[Records contained in a dataset]
>>>>
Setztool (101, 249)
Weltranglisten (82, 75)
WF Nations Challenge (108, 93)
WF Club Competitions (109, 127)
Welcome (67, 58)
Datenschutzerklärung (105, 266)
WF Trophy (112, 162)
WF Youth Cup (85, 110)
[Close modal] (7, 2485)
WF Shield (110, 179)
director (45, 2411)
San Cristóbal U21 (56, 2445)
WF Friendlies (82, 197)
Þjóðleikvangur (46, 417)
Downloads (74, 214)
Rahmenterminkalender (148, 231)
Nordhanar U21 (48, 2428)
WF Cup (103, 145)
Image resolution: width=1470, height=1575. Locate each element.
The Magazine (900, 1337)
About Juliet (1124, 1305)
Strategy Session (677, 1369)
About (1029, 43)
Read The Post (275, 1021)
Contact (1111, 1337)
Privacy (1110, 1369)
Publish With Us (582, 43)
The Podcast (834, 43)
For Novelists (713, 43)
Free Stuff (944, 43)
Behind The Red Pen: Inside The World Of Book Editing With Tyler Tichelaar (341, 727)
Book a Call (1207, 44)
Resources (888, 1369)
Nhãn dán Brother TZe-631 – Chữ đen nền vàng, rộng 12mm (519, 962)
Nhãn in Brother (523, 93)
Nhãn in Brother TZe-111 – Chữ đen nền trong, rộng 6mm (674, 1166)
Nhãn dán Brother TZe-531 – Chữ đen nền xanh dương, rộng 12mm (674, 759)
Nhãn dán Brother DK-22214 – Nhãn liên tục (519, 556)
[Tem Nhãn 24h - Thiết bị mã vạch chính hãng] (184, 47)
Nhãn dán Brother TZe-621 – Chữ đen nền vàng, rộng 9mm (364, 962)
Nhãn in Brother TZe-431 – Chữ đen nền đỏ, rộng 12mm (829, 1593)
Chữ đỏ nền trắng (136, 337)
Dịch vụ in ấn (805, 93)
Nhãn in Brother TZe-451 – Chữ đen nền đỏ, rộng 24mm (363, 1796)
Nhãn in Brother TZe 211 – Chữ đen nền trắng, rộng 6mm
<<<<
## [Required work]
Reproduce the entries above in full by retyping them exactly.

## [Answer below]
Setztool (101, 249)
Weltranglisten (82, 75)
WF Nations Challenge (108, 93)
WF Club Competitions (109, 127)
Welcome (67, 58)
Datenschutzerklärung (105, 266)
WF Trophy (112, 162)
WF Youth Cup (85, 110)
[Close modal] (7, 2485)
WF Shield (110, 179)
director (45, 2411)
San Cristóbal U21 (56, 2445)
WF Friendlies (82, 197)
Þjóðleikvangur (46, 417)
Downloads (74, 214)
Rahmenterminkalender (148, 231)
Nordhanar U21 (48, 2428)
WF Cup (103, 145)
Image resolution: width=1470, height=1575. Locate each element.
The Magazine (900, 1337)
About Juliet (1124, 1305)
Strategy Session (677, 1369)
About (1029, 43)
Read The Post (275, 1021)
Contact (1111, 1337)
Privacy (1110, 1369)
Publish With Us (582, 43)
The Podcast (834, 43)
For Novelists (713, 43)
Free Stuff (944, 43)
Behind The Red Pen: Inside The World Of Book Editing With Tyler Tichelaar (341, 727)
Book a Call (1207, 44)
Resources (888, 1369)
Nhãn dán Brother TZe-631 – Chữ đen nền vàng, rộng 12mm (519, 962)
Nhãn in Brother (523, 93)
Nhãn in Brother TZe-111 – Chữ đen nền trong, rộng 6mm (674, 1166)
Nhãn dán Brother TZe-531 – Chữ đen nền xanh dương, rộng 12mm (674, 759)
Nhãn dán Brother DK-22214 – Nhãn liên tục (519, 556)
[Tem Nhãn 24h - Thiết bị mã vạch chính hãng] (184, 47)
Nhãn dán Brother TZe-621 – Chữ đen nền vàng, rộng 9mm (364, 962)
Nhãn in Brother TZe-431 – Chữ đen nền đỏ, rộng 12mm (829, 1593)
Chữ đỏ nền trắng (136, 337)
Dịch vụ in ấn (805, 93)
Nhãn in Brother TZe-451 – Chữ đen nền đỏ, rộng 24mm (363, 1796)
Nhãn in Brother TZe 211 – Chữ đen nền trắng, rộng 6mm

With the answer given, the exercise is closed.